Usually when I write about type 1, I try to keep it on the positive side and even educational. Jacob brought it to my attention that sometimes I paint a prettier picture about our day to day than what it really looks like. I guess I never ever want Piet to think that this disease is a burden on us or that we can’t handle it, so I underplay the seriousness of our life.
So here it comes. The ugly truth about type 1 diabetes.
When Piet’s blood sugar is below 90 or above 250, Dexcom alerts us every 5 minutes, until he is back in range. Alarms go off at the store, in church, at family events, in the middle of the night. Before Dexcom, nothing alerted us. It was up to us to finger prick, and finger prick we did… 12-15 times daily.
The other night, Jacob and I were exhausted. Piet’s blood sugar was on the higher side, so I dosed him a modest amount of insulin, and we went to bed. What we didn’t realize was that his new pod was inserted into his muscle, rather than fat, and insulin was hitting harder and faster. That small amount of insulin PLUMMETED his blood sugar, and somehow we slept through the first couple alarms, which never happens. When we finally woke up, the Dexcom said LOW. It didn’t even give a number. We both ran upstairs, and I yelled to Jacob as we got there, “Is he breathing?” Yes, he was still breathing. Yes, he woke up and sucked down a full apple juice. Finger stick blood sugar was 52. I don’t think I’ll ever sleep peacefully again.
Piet has been sick a few times since diagnosis, and each time I make sure to have my hospital bags packed, because there is a real possibility we will need to be admitted. When he has a stomach bug, his blood sugar runs low, and I need to force feed him sugar, which probably only makes him feel worse. We pull back on insulin, but that’s a tricky game, because without insulin, he could develop ketones, which are very dangerous for diabetics. (Find out about ketones here 👉🏻 https://www.webmd.com/diabetes/qa/what-are-ketones) So I have to get a toddler, who has a belly ache, to eat or drink an unreal amount of sugar, to get his blood sugar high enough to dose insulin. If he refuses to eat. Hospital. If his blood sugar doesn’t come up. Hospital. If he develops ketones.
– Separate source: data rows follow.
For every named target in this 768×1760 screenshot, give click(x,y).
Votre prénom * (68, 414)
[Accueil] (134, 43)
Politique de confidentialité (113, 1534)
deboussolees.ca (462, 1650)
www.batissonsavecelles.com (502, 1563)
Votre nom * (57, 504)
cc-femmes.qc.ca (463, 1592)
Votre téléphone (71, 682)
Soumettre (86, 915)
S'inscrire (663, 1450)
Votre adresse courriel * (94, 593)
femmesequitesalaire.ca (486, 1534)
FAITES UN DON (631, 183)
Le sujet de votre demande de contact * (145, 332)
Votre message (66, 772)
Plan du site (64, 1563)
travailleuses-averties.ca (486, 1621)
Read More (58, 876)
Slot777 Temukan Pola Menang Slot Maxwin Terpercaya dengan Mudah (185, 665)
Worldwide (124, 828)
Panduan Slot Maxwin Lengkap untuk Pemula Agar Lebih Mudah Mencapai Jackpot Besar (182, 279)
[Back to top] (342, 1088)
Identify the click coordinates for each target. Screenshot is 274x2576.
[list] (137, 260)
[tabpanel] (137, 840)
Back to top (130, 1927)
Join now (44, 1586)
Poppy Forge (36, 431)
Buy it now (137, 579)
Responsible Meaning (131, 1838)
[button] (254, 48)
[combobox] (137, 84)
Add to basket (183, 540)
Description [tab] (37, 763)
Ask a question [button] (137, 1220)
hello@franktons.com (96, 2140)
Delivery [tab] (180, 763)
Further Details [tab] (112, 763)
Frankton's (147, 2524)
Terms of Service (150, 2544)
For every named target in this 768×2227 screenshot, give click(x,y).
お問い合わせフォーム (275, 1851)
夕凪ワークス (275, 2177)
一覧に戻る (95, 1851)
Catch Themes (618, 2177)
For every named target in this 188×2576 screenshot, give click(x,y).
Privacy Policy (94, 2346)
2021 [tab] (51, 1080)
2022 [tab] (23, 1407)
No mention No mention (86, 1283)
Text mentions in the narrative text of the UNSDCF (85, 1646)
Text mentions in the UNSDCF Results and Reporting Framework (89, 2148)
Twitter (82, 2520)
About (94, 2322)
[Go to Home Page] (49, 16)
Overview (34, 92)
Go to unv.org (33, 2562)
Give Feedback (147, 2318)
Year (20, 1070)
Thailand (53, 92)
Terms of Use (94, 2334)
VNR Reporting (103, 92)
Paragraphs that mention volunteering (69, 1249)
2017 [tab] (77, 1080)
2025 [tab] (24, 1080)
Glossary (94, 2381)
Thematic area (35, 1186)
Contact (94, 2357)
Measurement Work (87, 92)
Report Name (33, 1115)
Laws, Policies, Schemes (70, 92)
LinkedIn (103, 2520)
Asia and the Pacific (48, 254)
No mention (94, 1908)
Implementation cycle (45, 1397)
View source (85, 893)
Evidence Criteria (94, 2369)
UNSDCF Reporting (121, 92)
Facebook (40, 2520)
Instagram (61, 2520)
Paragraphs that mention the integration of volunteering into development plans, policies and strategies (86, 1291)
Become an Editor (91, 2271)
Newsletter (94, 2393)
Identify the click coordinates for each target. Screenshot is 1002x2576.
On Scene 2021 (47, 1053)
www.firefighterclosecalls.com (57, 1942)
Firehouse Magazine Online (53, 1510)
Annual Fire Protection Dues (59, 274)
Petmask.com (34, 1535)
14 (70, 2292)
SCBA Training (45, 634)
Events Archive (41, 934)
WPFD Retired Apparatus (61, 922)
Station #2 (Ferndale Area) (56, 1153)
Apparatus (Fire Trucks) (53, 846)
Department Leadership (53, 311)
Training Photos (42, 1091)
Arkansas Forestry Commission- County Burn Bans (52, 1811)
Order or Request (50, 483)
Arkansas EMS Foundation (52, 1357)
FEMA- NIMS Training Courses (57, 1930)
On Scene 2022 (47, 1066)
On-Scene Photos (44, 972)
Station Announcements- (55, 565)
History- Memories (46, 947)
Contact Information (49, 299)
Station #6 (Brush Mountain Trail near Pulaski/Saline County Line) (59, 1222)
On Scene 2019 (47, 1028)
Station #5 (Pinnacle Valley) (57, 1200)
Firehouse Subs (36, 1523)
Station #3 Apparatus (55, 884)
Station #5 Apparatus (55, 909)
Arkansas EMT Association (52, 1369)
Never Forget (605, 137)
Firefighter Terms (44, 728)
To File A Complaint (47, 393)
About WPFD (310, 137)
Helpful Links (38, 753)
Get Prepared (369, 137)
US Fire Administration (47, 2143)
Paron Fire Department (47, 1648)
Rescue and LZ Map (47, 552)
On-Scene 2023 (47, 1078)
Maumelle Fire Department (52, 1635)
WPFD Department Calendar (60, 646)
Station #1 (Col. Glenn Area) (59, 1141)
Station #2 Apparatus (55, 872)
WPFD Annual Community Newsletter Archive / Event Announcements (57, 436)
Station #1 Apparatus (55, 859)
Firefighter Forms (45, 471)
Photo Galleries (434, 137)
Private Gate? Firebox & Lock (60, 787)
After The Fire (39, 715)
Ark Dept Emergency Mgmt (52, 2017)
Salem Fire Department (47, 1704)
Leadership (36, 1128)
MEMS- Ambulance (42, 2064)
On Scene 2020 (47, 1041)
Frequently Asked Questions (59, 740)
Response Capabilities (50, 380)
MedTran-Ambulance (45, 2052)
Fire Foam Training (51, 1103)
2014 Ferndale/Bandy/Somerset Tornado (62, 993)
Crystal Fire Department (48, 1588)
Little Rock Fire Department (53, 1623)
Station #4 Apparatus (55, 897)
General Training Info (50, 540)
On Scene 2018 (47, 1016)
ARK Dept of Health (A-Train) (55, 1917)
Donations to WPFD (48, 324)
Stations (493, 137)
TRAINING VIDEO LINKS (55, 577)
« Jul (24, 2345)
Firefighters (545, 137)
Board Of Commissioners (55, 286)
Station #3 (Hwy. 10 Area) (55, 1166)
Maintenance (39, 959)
Hospital.
On the flip side, when he has a cold, he runs very high, and insulin doses are more frequent. Sure, running high doesn’t SEEM as dangerous at first… except that long stretches of high numbers can also be cause for ketones. Now you know why you probably won’t see us from January-March, because the flu is our worst enemy.
Diabetes never sleeps, it never takes the day off. It gets in the way of everyday life and special occasions. Piet can drink juice boxes in his sleep and Skittles in the bath tub. He takes apple sauce breaks at the park. Sometimes he eats his dessert first.
And this is for sure. Every five minutes I will look at my phone to see what his number is. I never “forget” about diabetes. It is a constant tab open in my brain that never gets closed or refreshed. It is our life. We did not choose it. There is no end or remission. He will fight this devastating disease everyday of his life. And we will fight right beside him.